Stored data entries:
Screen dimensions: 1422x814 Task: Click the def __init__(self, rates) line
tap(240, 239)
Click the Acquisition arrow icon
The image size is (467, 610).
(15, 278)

■ **What to do**: Without omitting any record, transcribe the data exactly.

■ **Result below**:
Screen dimensions: 1422x814 Task: Click the def __init__(self, rates) line
tap(240, 239)
Click the Acquisition arrow icon
The image size is (467, 610).
(15, 278)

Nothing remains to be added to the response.